━━━ Exercise inputs

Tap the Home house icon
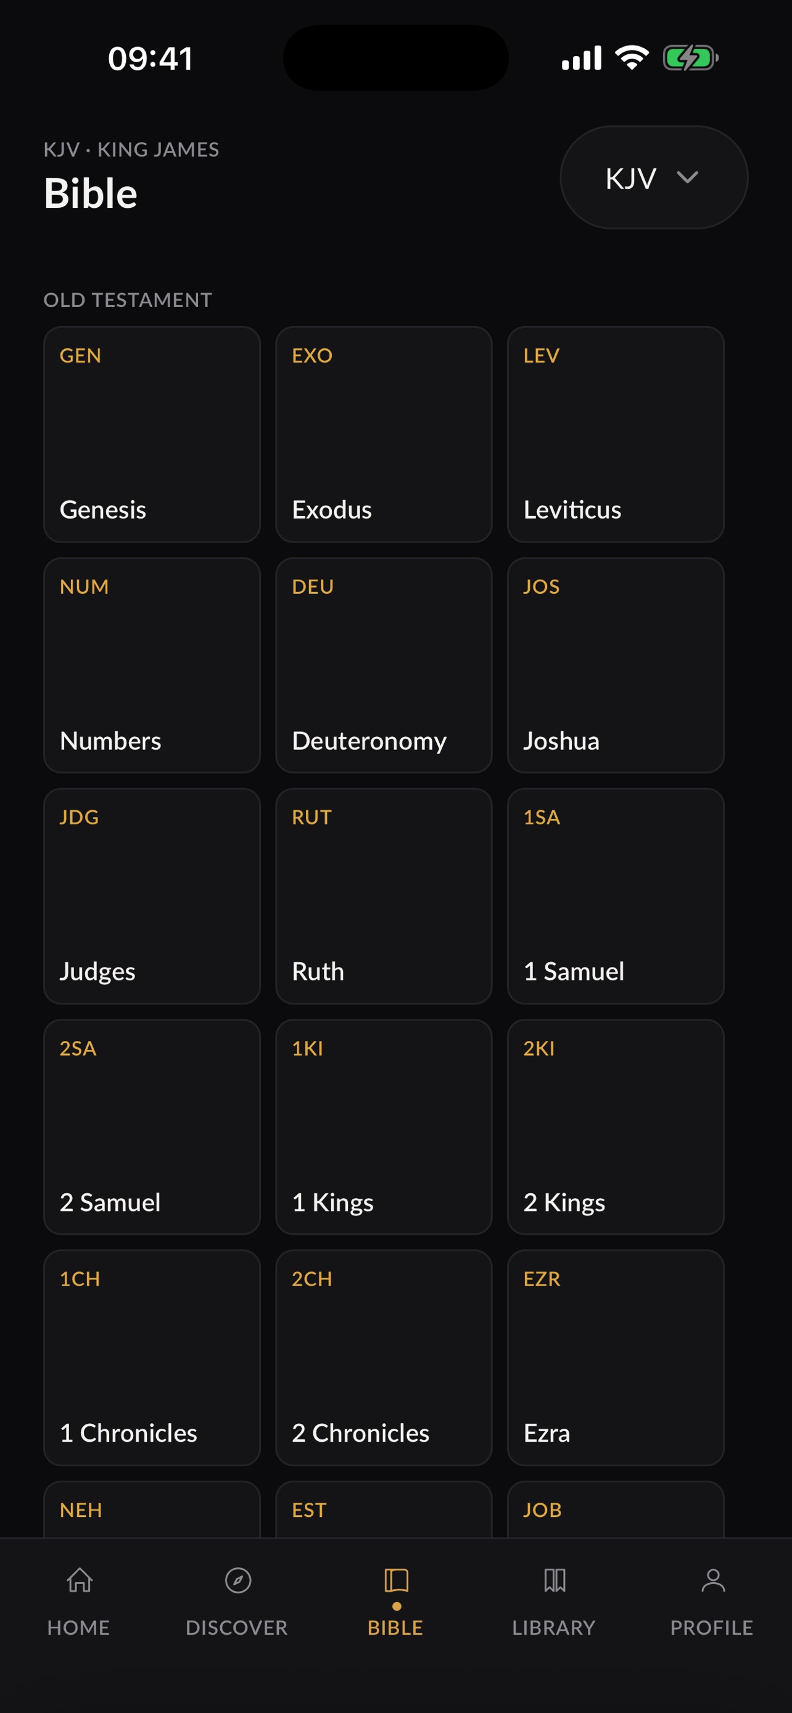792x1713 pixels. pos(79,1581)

━━━━━━
━━━ Exercise inputs

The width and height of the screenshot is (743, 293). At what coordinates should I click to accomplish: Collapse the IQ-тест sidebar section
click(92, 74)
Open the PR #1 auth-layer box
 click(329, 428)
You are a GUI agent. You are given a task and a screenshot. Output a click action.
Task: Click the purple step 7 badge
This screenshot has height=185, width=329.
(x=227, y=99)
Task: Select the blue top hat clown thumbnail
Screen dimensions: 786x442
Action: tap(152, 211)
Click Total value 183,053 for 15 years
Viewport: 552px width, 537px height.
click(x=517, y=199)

━━━━━━

• Task requirements: In the entries above, the lines between the one holding "The width and" and the one holding "Task: Click the purple step 7 badge", inclusive, are to be printed exactly as written, and those alone.

• Exercise response:
The width and height of the screenshot is (743, 293). At what coordinates should I click to accomplish: Collapse the IQ-тест sidebar section
click(92, 74)
Open the PR #1 auth-layer box
 click(329, 428)
You are a GUI agent. You are given a task and a screenshot. Output a click action.
Task: Click the purple step 7 badge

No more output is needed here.